REQUIRED TASK:
Write out the lines from the one containing "You are a computer-use" through the one containing "click(193, 45)", inclusive, with "period" replaced by "length" and nothing else changed.

── SUPPLIED RECORDS ──

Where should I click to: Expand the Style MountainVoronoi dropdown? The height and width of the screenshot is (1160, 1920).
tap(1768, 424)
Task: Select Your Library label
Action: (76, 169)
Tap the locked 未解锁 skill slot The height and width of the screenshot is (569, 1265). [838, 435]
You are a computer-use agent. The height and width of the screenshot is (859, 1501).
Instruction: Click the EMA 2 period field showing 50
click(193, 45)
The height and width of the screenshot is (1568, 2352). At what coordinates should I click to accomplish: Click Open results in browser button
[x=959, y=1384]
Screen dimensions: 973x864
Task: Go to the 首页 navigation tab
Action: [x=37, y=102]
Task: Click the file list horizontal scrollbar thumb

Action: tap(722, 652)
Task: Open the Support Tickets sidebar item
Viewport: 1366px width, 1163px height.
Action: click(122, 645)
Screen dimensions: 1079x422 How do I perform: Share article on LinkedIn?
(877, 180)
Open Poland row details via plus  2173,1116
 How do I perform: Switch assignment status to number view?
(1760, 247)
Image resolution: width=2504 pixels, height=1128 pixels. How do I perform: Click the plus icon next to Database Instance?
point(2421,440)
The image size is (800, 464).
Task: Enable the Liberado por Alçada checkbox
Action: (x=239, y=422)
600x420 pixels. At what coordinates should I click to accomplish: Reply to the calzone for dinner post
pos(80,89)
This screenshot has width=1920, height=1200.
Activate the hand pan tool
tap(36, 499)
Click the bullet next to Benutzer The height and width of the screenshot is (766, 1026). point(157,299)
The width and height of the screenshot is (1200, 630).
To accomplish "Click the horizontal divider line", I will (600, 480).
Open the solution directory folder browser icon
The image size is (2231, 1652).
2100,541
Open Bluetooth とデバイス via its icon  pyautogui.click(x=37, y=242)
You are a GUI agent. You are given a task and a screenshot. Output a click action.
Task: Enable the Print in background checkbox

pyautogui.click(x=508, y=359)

───

RESPONSE BELOW:
You are a computer-use agent. The height and width of the screenshot is (859, 1501).
Instruction: Click the EMA 2 length field showing 50
click(193, 45)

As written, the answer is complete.